# EXERCISE BRIEF:
Copy out all of the entries, keeping every word the same.

╭─ WORKING DATA

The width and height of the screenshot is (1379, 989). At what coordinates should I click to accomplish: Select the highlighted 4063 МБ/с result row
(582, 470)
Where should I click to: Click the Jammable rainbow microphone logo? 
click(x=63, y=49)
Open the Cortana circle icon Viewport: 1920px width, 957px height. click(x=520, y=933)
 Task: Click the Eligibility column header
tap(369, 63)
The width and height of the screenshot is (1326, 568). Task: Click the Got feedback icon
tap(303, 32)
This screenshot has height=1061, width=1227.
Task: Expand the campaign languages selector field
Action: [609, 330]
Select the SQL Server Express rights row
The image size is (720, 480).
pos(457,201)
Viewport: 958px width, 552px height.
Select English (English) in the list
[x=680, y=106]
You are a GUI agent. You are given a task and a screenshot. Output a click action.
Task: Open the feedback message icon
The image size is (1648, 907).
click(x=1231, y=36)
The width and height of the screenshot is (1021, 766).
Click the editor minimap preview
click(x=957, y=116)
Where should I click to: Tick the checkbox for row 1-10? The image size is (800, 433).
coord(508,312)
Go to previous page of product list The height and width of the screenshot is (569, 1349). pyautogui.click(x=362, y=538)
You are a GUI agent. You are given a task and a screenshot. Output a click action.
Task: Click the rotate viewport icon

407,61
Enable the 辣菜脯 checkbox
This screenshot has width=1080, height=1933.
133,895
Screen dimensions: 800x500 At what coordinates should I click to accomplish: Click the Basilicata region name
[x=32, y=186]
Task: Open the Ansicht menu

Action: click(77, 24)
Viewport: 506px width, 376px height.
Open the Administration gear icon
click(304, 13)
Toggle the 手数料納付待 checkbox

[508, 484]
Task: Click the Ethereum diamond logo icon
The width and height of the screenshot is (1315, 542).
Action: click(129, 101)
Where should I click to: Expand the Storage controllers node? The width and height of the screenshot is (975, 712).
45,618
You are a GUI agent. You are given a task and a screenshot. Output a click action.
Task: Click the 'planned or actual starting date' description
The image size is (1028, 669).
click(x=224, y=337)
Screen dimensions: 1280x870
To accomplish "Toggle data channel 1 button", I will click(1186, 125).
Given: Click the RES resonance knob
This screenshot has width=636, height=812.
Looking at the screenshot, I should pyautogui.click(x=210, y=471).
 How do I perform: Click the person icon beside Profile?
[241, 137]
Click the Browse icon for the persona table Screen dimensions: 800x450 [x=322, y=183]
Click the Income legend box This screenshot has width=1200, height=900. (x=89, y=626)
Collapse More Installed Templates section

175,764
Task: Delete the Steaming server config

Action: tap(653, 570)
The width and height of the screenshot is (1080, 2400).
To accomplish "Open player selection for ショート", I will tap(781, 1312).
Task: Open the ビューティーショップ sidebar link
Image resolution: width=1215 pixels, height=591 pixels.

╰─

# EXPECTED ANSWER:
The width and height of the screenshot is (1379, 989). At what coordinates should I click to accomplish: Select the highlighted 4063 МБ/с result row
(582, 470)
Where should I click to: Click the Jammable rainbow microphone logo? 
click(x=63, y=49)
Open the Cortana circle icon Viewport: 1920px width, 957px height. click(x=520, y=933)
 Task: Click the Eligibility column header
tap(369, 63)
The width and height of the screenshot is (1326, 568). Task: Click the Got feedback icon
tap(303, 32)
This screenshot has height=1061, width=1227.
Task: Expand the campaign languages selector field
Action: [609, 330]
Select the SQL Server Express rights row
The image size is (720, 480).
pos(457,201)
Viewport: 958px width, 552px height.
Select English (English) in the list
[x=680, y=106]
You are a GUI agent. You are given a task and a screenshot. Output a click action.
Task: Open the feedback message icon
The image size is (1648, 907).
click(x=1231, y=36)
The width and height of the screenshot is (1021, 766).
Click the editor minimap preview
click(x=957, y=116)
Where should I click to: Tick the checkbox for row 1-10? The image size is (800, 433).
coord(508,312)
Go to previous page of product list The height and width of the screenshot is (569, 1349). pyautogui.click(x=362, y=538)
You are a GUI agent. You are given a task and a screenshot. Output a click action.
Task: Click the rotate viewport icon

407,61
Enable the 辣菜脯 checkbox
This screenshot has width=1080, height=1933.
133,895
Screen dimensions: 800x500 At what coordinates should I click to accomplish: Click the Basilicata region name
[x=32, y=186]
Task: Open the Ansicht menu

Action: click(77, 24)
Viewport: 506px width, 376px height.
Open the Administration gear icon
click(304, 13)
Toggle the 手数料納付待 checkbox

[508, 484]
Task: Click the Ethereum diamond logo icon
The width and height of the screenshot is (1315, 542).
Action: click(129, 101)
Where should I click to: Expand the Storage controllers node? The width and height of the screenshot is (975, 712).
45,618
You are a GUI agent. You are given a task and a screenshot. Output a click action.
Task: Click the 'planned or actual starting date' description
The image size is (1028, 669).
click(x=224, y=337)
Screen dimensions: 1280x870
To accomplish "Toggle data channel 1 button", I will click(1186, 125).
Given: Click the RES resonance knob
This screenshot has width=636, height=812.
Looking at the screenshot, I should pyautogui.click(x=210, y=471).
 How do I perform: Click the person icon beside Profile?
[241, 137]
Click the Browse icon for the persona table Screen dimensions: 800x450 [x=322, y=183]
Click the Income legend box This screenshot has width=1200, height=900. (x=89, y=626)
Collapse More Installed Templates section

175,764
Task: Delete the Steaming server config

Action: tap(653, 570)
The width and height of the screenshot is (1080, 2400).
To accomplish "Open player selection for ショート", I will tap(781, 1312).
Task: Open the ビューティーショップ sidebar link
Image resolution: width=1215 pixels, height=591 pixels.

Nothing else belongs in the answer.